Try it — Would you repeat word for word the lines of the listing that follows, from the one with "Select Directory Service under Authentication" up to and including the one with "Task: Remove entry using the minus icon", and leave out the images?

>>>>>

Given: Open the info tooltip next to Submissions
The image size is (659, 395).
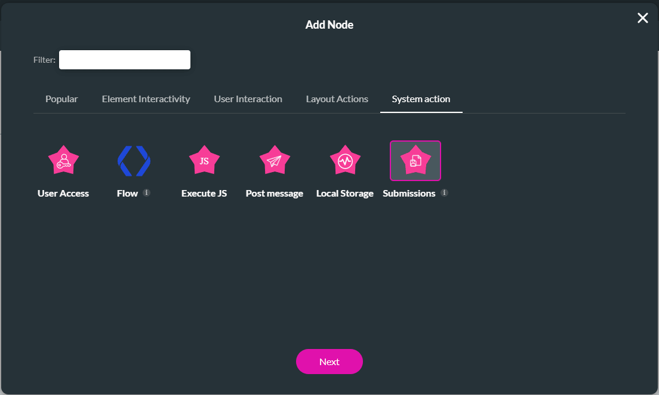Looking at the screenshot, I should point(444,193).
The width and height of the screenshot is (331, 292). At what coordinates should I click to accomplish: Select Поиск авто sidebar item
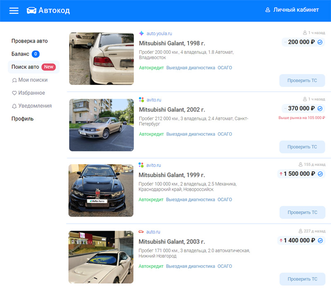pyautogui.click(x=25, y=67)
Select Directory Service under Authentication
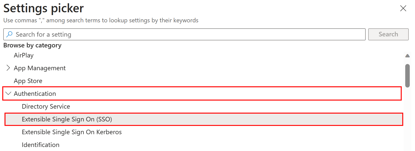415x151 pixels. click(x=46, y=106)
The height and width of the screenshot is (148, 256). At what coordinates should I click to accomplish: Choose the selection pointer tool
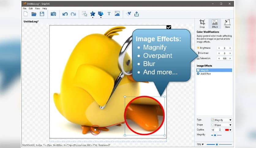[85, 14]
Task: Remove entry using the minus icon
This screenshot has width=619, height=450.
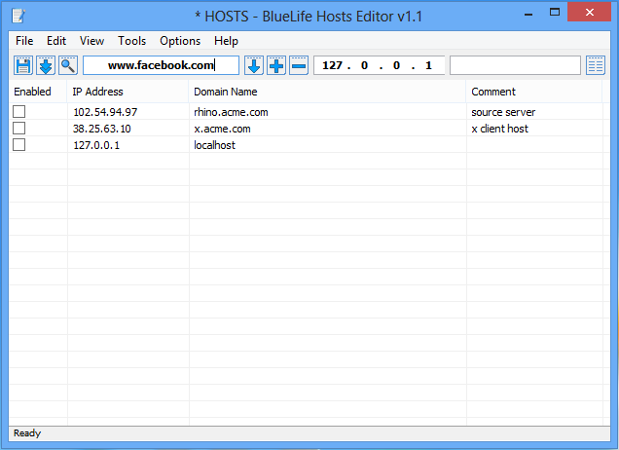Action: 299,65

<<<<<

Response box —
Select Directory Service under Authentication
415x151 pixels. click(x=46, y=106)
The height and width of the screenshot is (148, 256). At what coordinates should I click to accomplish: Choose the selection pointer tool
[85, 14]
Task: Remove entry using the minus icon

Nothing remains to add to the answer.